Dataset entries:
◇ ◇ ◇ ◇ ◇ ◇ ◇

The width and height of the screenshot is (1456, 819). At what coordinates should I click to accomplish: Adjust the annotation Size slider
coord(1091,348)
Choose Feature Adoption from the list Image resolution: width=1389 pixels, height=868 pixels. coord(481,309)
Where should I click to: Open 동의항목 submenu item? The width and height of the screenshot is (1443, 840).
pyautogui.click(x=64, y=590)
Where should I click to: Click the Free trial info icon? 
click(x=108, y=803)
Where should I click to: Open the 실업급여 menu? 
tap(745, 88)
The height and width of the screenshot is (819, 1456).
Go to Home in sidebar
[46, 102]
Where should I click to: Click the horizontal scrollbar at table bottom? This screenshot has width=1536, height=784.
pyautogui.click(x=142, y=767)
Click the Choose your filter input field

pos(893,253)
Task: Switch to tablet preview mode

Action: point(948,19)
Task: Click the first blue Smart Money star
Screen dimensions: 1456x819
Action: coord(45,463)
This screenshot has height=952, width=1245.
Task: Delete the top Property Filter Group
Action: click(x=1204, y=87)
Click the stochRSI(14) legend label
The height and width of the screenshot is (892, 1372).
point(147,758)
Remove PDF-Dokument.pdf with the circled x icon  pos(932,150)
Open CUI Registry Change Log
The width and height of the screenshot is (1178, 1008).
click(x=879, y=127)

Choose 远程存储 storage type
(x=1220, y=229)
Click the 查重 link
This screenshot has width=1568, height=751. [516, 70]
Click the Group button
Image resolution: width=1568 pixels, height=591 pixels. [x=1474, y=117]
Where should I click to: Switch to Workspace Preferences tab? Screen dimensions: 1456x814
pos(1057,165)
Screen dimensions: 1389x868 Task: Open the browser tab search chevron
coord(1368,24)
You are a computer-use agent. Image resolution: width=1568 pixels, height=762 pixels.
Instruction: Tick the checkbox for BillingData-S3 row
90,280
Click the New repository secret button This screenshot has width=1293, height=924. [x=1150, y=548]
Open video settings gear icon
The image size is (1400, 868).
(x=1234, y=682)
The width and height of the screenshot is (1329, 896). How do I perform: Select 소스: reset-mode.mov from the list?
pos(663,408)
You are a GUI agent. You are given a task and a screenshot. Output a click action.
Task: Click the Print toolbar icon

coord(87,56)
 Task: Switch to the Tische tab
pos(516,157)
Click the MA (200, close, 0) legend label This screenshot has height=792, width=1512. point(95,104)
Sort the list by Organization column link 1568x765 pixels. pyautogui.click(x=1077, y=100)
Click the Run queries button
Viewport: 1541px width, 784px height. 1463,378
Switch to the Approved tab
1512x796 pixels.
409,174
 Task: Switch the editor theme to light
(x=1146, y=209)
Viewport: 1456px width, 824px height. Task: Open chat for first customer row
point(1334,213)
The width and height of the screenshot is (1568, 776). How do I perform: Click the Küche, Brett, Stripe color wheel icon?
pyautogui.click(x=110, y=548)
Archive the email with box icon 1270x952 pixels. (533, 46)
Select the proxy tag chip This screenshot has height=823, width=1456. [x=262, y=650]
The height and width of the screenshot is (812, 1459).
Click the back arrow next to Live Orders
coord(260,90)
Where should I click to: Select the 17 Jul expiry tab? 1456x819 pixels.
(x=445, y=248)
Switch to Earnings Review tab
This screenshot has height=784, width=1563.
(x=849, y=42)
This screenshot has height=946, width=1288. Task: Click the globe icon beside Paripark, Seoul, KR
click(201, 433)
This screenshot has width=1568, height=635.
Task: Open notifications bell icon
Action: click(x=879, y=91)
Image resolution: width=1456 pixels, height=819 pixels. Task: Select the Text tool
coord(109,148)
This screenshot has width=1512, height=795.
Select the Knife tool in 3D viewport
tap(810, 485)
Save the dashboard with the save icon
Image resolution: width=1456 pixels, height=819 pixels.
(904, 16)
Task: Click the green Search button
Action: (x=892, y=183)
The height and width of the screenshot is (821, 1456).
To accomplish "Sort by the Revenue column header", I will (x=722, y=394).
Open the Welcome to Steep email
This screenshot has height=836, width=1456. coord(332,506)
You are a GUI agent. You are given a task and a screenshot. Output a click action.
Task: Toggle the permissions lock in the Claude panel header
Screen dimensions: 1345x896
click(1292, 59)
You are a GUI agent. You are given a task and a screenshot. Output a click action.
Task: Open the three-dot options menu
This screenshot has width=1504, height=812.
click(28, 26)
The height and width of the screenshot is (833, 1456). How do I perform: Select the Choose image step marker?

◇ ◇ ◇ ◇ ◇ ◇ ◇

-- Exercise prompt --
Write out all of the records exactly as they stand above.

-- Task result --
The width and height of the screenshot is (1456, 819). At what coordinates should I click to accomplish: Adjust the annotation Size slider
coord(1091,348)
Choose Feature Adoption from the list Image resolution: width=1389 pixels, height=868 pixels. coord(481,309)
Where should I click to: Open 동의항목 submenu item? The width and height of the screenshot is (1443, 840).
pyautogui.click(x=64, y=590)
Where should I click to: Click the Free trial info icon? 
click(x=108, y=803)
Where should I click to: Open the 실업급여 menu? 
tap(745, 88)
The height and width of the screenshot is (819, 1456).
Go to Home in sidebar
[46, 102]
Where should I click to: Click the horizontal scrollbar at table bottom? This screenshot has width=1536, height=784.
pyautogui.click(x=142, y=767)
Click the Choose your filter input field

pos(893,253)
Task: Switch to tablet preview mode

Action: point(948,19)
Task: Click the first blue Smart Money star
Screen dimensions: 1456x819
Action: coord(45,463)
This screenshot has height=952, width=1245.
Task: Delete the top Property Filter Group
Action: click(x=1204, y=87)
Click the stochRSI(14) legend label
The height and width of the screenshot is (892, 1372).
point(147,758)
Remove PDF-Dokument.pdf with the circled x icon  pos(932,150)
Open CUI Registry Change Log
The width and height of the screenshot is (1178, 1008).
click(x=879, y=127)

Choose 远程存储 storage type
(x=1220, y=229)
Click the 查重 link
This screenshot has width=1568, height=751. [516, 70]
Click the Group button
Image resolution: width=1568 pixels, height=591 pixels. [x=1474, y=117]
Where should I click to: Switch to Workspace Preferences tab? Screen dimensions: 1456x814
pos(1057,165)
Screen dimensions: 1389x868 Task: Open the browser tab search chevron
coord(1368,24)
You are a computer-use agent. Image resolution: width=1568 pixels, height=762 pixels.
Instruction: Tick the checkbox for BillingData-S3 row
90,280
Click the New repository secret button This screenshot has width=1293, height=924. [x=1150, y=548]
Open video settings gear icon
The image size is (1400, 868).
(x=1234, y=682)
The width and height of the screenshot is (1329, 896). How do I perform: Select 소스: reset-mode.mov from the list?
pos(663,408)
You are a GUI agent. You are given a task and a screenshot. Output a click action.
Task: Click the Print toolbar icon

coord(87,56)
 Task: Switch to the Tische tab
pos(516,157)
Click the MA (200, close, 0) legend label This screenshot has height=792, width=1512. point(95,104)
Sort the list by Organization column link 1568x765 pixels. pyautogui.click(x=1077, y=100)
Click the Run queries button
Viewport: 1541px width, 784px height. 1463,378
Switch to the Approved tab
1512x796 pixels.
409,174
 Task: Switch the editor theme to light
(x=1146, y=209)
Viewport: 1456px width, 824px height. Task: Open chat for first customer row
point(1334,213)
The width and height of the screenshot is (1568, 776). How do I perform: Click the Küche, Brett, Stripe color wheel icon?
pyautogui.click(x=110, y=548)
Archive the email with box icon 1270x952 pixels. (533, 46)
Select the proxy tag chip This screenshot has height=823, width=1456. [x=262, y=650]
The height and width of the screenshot is (812, 1459).
Click the back arrow next to Live Orders
coord(260,90)
Where should I click to: Select the 17 Jul expiry tab? 1456x819 pixels.
(x=445, y=248)
Switch to Earnings Review tab
This screenshot has height=784, width=1563.
(x=849, y=42)
This screenshot has height=946, width=1288. Task: Click the globe icon beside Paripark, Seoul, KR
click(201, 433)
This screenshot has width=1568, height=635.
Task: Open notifications bell icon
Action: click(x=879, y=91)
Image resolution: width=1456 pixels, height=819 pixels. Task: Select the Text tool
coord(109,148)
This screenshot has width=1512, height=795.
Select the Knife tool in 3D viewport
tap(810, 485)
Save the dashboard with the save icon
Image resolution: width=1456 pixels, height=819 pixels.
(904, 16)
Task: Click the green Search button
Action: (x=892, y=183)
The height and width of the screenshot is (821, 1456).
To accomplish "Sort by the Revenue column header", I will (x=722, y=394).
Open the Welcome to Steep email
This screenshot has height=836, width=1456. coord(332,506)
You are a GUI agent. You are given a task and a screenshot. Output a click action.
Task: Toggle the permissions lock in the Claude panel header
Screen dimensions: 1345x896
click(1292, 59)
You are a GUI agent. You are given a task and a screenshot. Output a click action.
Task: Open the three-dot options menu
This screenshot has width=1504, height=812.
click(28, 26)
The height and width of the screenshot is (833, 1456). How do I perform: Select the Choose image step marker?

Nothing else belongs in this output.